====== Text segment ======

’Tis but an SQL wound, with MongoDB: Part II

Gareth David
8 min readNov 16, 2016

Welcome to the second story of my dive into the world of MongoDB and NoSQL as a practical solution. If you missed the first story, you can click on this link: ’Tis but an SQL wound, with MongoDB

This is some things I’ve learned about MongoDB and using it. I’ve also started doing some training provided by MongoDB University. The lessons have taught me a few things that are either not said in their documentation or not as clear. The documentation is quite comprehensive, don’t get me wrong. What I would love to see is more examples either within the API as to how to use the functions. The Microsoft Developer Network (MSDN) is a great example of this type of documentation.

Apart from the documentation being comprehensive, the drivers have excellent support from the developers of MongoDB itself.

Designing systems is not what you expect

I say this because; system design is changing from traditional engineering. It is a mind shift. The shift is in how to approach designing a solution and how to expand on an existing one. When I first started programming, I would see a problem; create a solution for it and then only worry about storing the data.

During my formal studies in Computer Science, Mathematics, Statistics and Information Management, we were taught more concisely how to store with database management systems, how they work and how to interact with them. This was primarily for Relational Database Management Systems (or RDBMS for short). With the System Development Life Cycle (or SDLC) we were trained that the traditional and best approach is to analyse the problem, write documentation describing the problem and the proposed solution. Then you would design the data models to fit the proposed solution. Implement the processes using the data models for the said solution. Design and create the user interfaces for the processes. Finally, it gets to testing it all with the users. After this, the cycle repeats.

====== Provided data ======

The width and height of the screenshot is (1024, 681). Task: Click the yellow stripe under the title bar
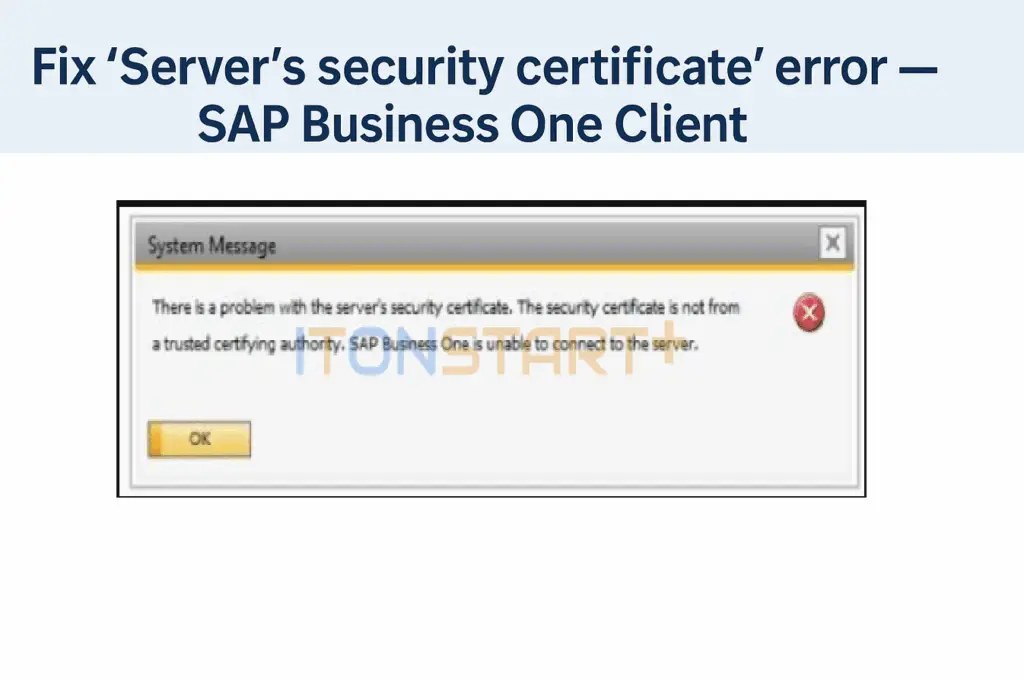pyautogui.click(x=492, y=268)
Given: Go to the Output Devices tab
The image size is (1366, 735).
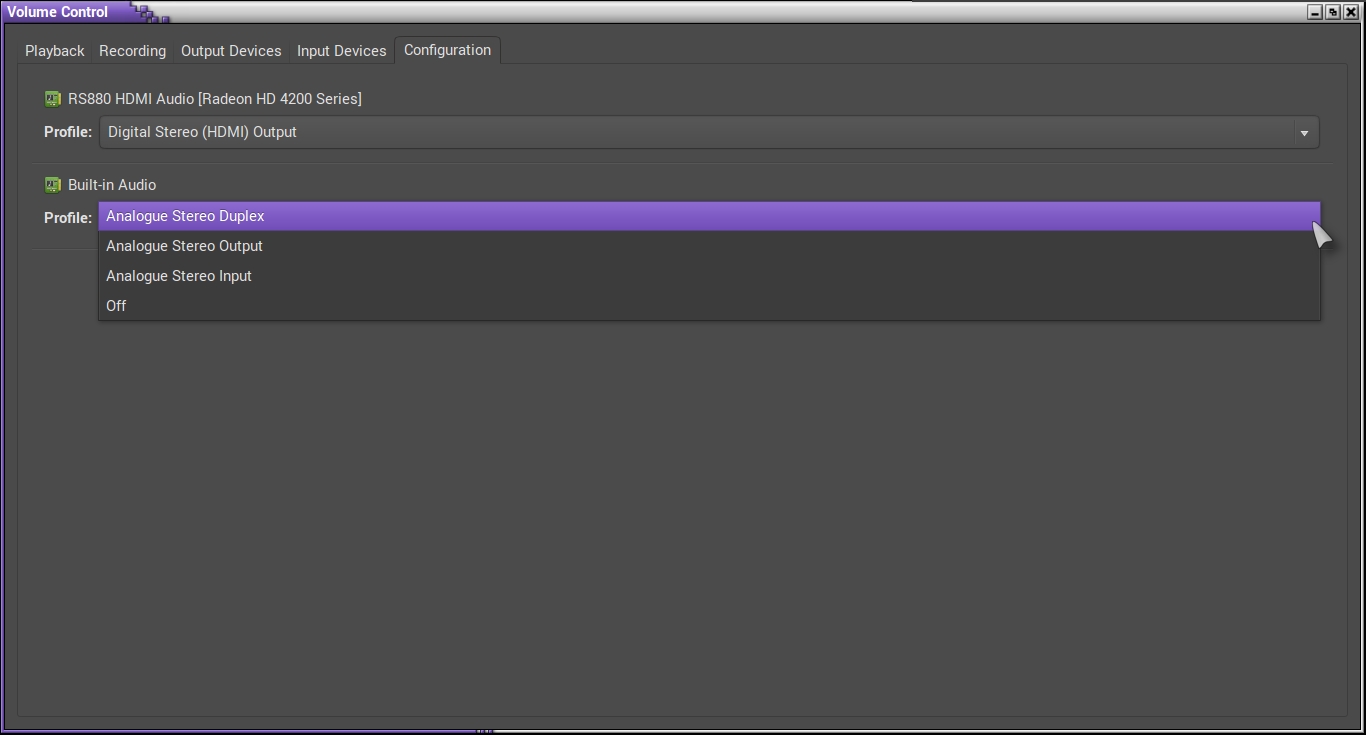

======

> **Set tasks**:
- 1) Answer these questions from the MongoDB article, one per line:
(a) Which documentation does the author name as a great example of the kind wanted?
(b) Who provides the training the author has started?
(c) Which type of database management system did the author's formal studies mainly cover?
- 2) List every field of study that the MongoDB article names as part of the author's formal studies.

> **Results for the exercise**:
- 1)
(a) The Microsoft Developer Network (MSDN)
(b) MongoDB University
(c) Relational Database Management Systems (RDBMS)

- 2) Computer Science, Mathematics, Statistics, Information Management